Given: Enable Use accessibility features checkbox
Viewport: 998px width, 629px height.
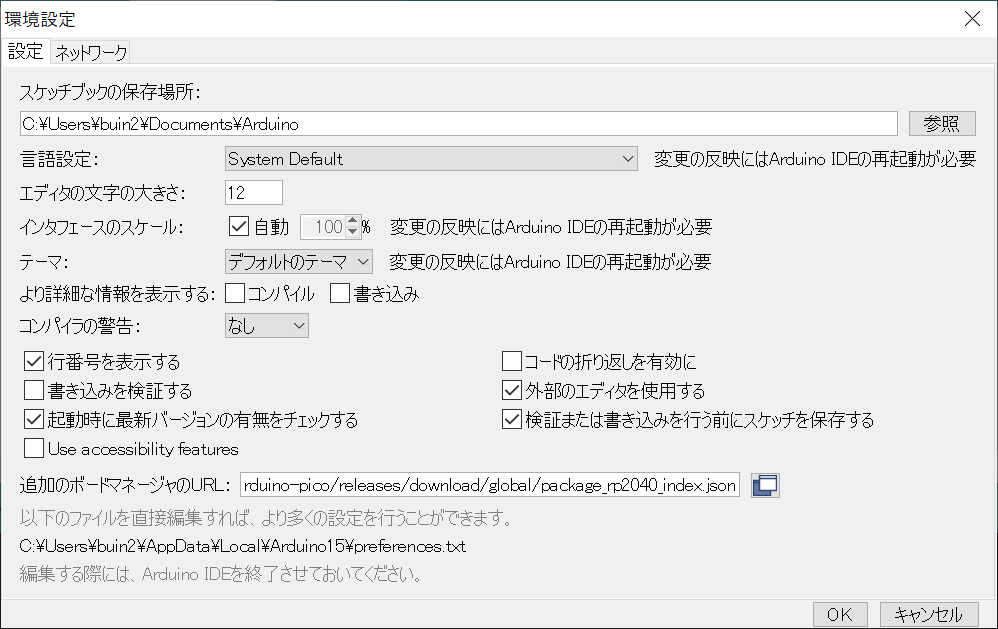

--

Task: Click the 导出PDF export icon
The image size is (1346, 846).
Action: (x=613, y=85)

> _Task to carry out_: The reply should hold only the lines of the listing above starting at the line containing "Given: Enable Use" and ending at the line containing "Viewport: 998px width, 629px height.", exactly as written.

> _Response for this exercise_:
Given: Enable Use accessibility features checkbox
Viewport: 998px width, 629px height.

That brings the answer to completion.